Ernie Sites is a cowboy/musician. He is a bareback rider, a bull rider, and a team and calf roper. He also is a rodeo clown and professional Western entertainer.
He was born in Idaho Falls, Idaho, in 1953. He lived for a short time in Austin, Minnesota, until his parents moved the family to a farm in Wendell, Idaho. He enjoyed idyllic days with his siblings doing farm chores and discovering Native American artifacts, caves, and tunnels in the sagebrush. He received a guitar for Christmas one year and began playing when he was eight years old. He took voice and guitar lessons from the local barber. He also wrote poems throughout his childhood.
When he was fifteen, he formed his first band, “The Golden Wheelers.” After he turned seventeen, he began playing at pizza parlors and local saloons.

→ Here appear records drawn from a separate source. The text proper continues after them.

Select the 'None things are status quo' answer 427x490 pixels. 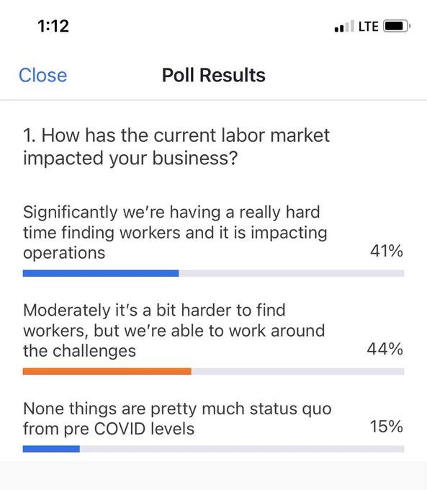click(177, 419)
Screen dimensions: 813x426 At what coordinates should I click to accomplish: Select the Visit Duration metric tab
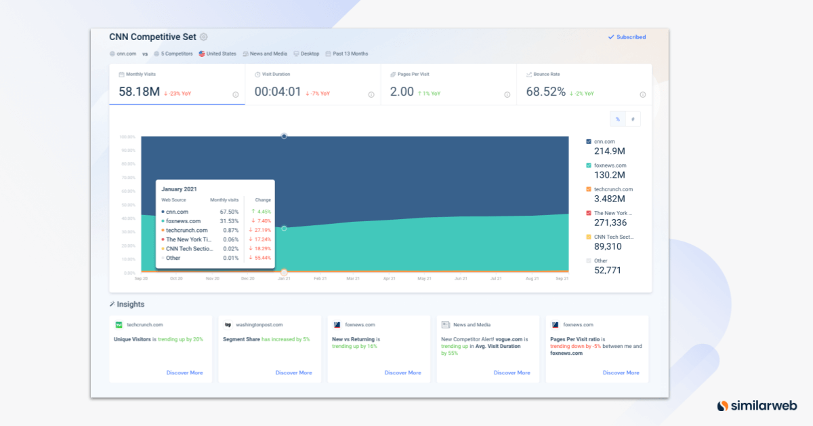coord(313,85)
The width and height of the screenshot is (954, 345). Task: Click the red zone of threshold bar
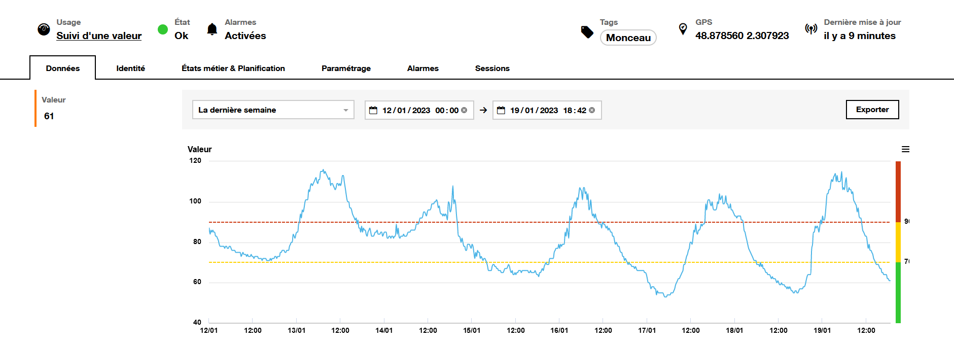898,191
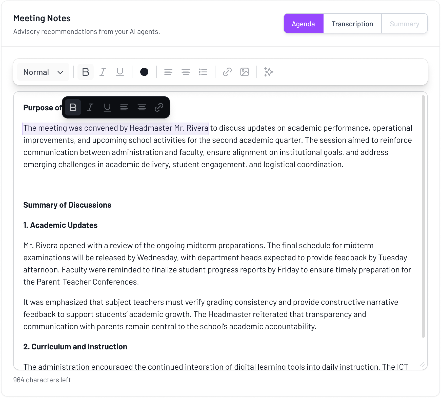Image resolution: width=441 pixels, height=398 pixels.
Task: Open the text color picker swatch
Action: point(144,72)
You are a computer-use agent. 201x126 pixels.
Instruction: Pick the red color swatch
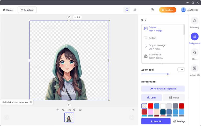(150, 106)
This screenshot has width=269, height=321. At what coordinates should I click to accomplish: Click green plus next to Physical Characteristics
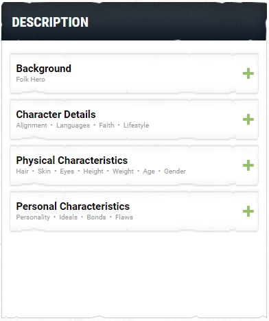pyautogui.click(x=248, y=165)
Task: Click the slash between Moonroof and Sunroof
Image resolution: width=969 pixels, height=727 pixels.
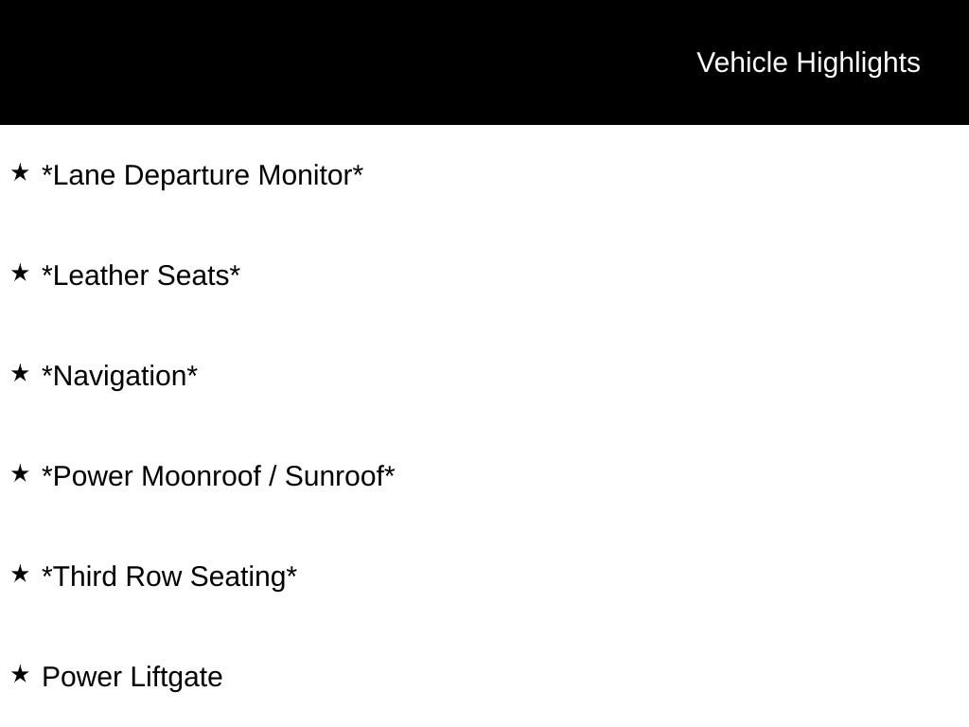Action: 273,476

He moved further north near Sun Valley where he enjoyed meeting and talking to people from all over the world.
He married soon after his high school graduation and he and his first wife raised seven children. He worked for the Idaho Fish and Game Departments stocking steelhead hatcheries, became a journeyman carpenter, hauled hay, cut firewood, and hired on to do ranch work. Later, he began selling his own records and performed at clubs, dinner houses, rodeos, and music festivals. He performed behind artists like Rex Allen, Gene Autrey, Mo Bandy, Chris Ledoux, Patsy Montana, Bonnie Raitt, Ramblin' Jack Elliot, Riders in the Sky, Sons of the Pioneers, and Roy Rogers and Dale Evans. He has recorded seven albums of Western music.
- One of the greatest opportunities came unexpectedly when Ernie and a friend were traveling to San Francisco and stopped over at Elko, Nevada. It happened to be the week of the National Cowboy Poetry Gathering, where singers and songwriters from all over the nation convened to share, entertain and compete in all walks of cowboy life. Ernie checked it out and was amazed to discover a whole nucleus of people who thought like him. He fit right in and at this juncture in his career Ernie observes, “I realized my persona.”

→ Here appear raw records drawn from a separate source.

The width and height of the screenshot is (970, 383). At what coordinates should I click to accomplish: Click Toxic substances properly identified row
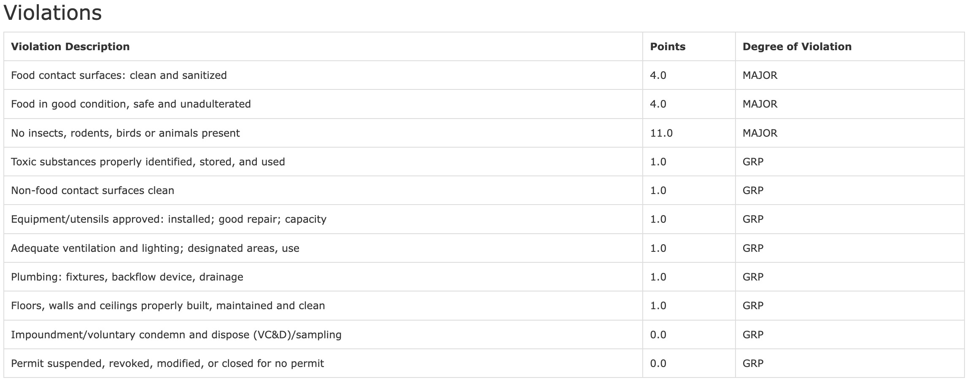148,162
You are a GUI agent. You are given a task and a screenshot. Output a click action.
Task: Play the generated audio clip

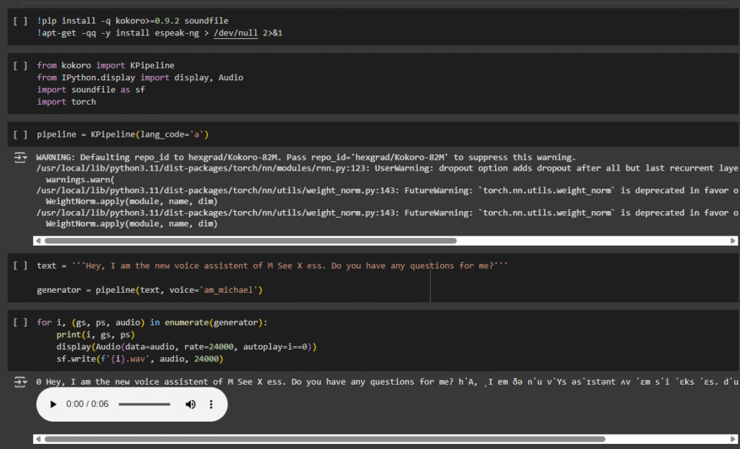click(x=53, y=404)
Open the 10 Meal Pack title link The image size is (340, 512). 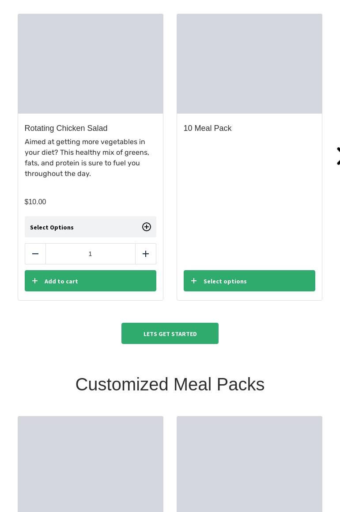tap(208, 128)
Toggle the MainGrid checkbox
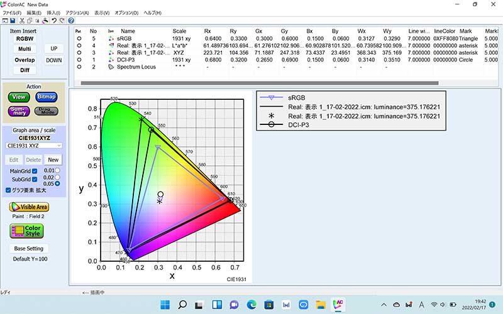The image size is (503, 314). tap(35, 171)
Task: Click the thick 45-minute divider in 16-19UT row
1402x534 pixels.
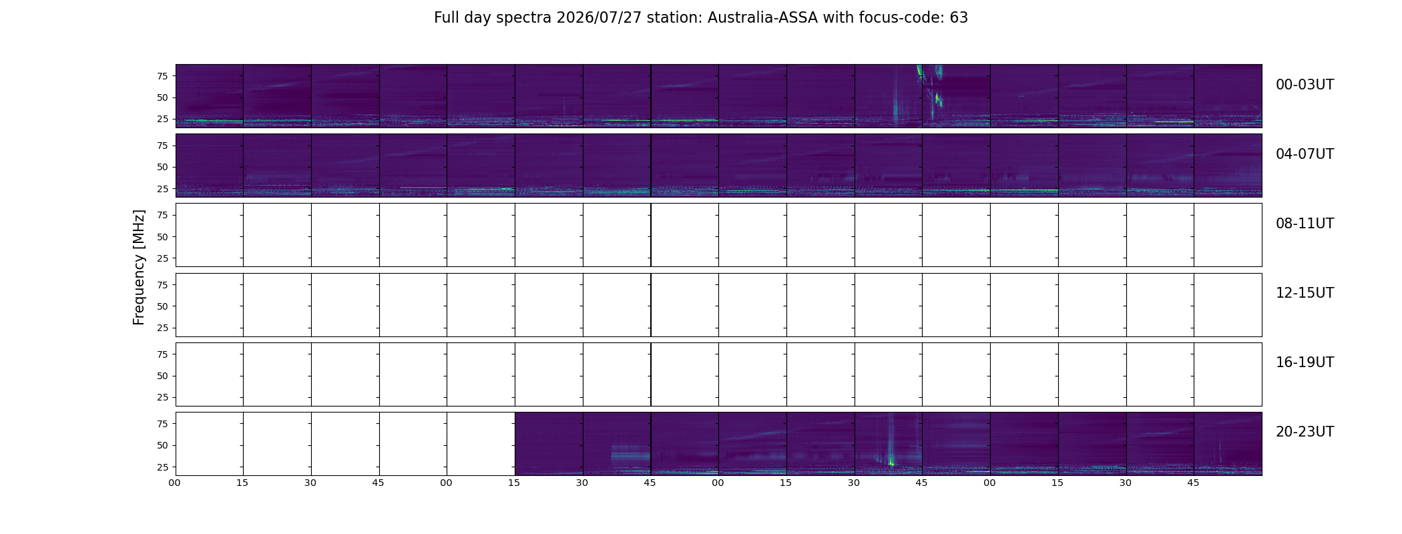Action: pyautogui.click(x=651, y=374)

For five years during the 1990s, he starred in a children’s stage show he cowrote called “Native American Indians and Cowboys too” at Queens College in New York. He continues to perform his songs and poetry at cowboy poetry gatherings and buckaroo festivals throughout the United States. He loves to present at elementary schools and teaches true history of cowboys and Native Americans, as well as the love cowboys have for wide open spaces and rugged individualism. He also conducts creative writing classes that focus on rhyming poetry and free verse.
He and his wife, Basia, live in Wendell, Idaho. He is a member of The Church of Jesus Christ of Latter-day Saints.
Ernie was honored with the Cowboy Keeper Award by the 2015 National Day of the Cowboy.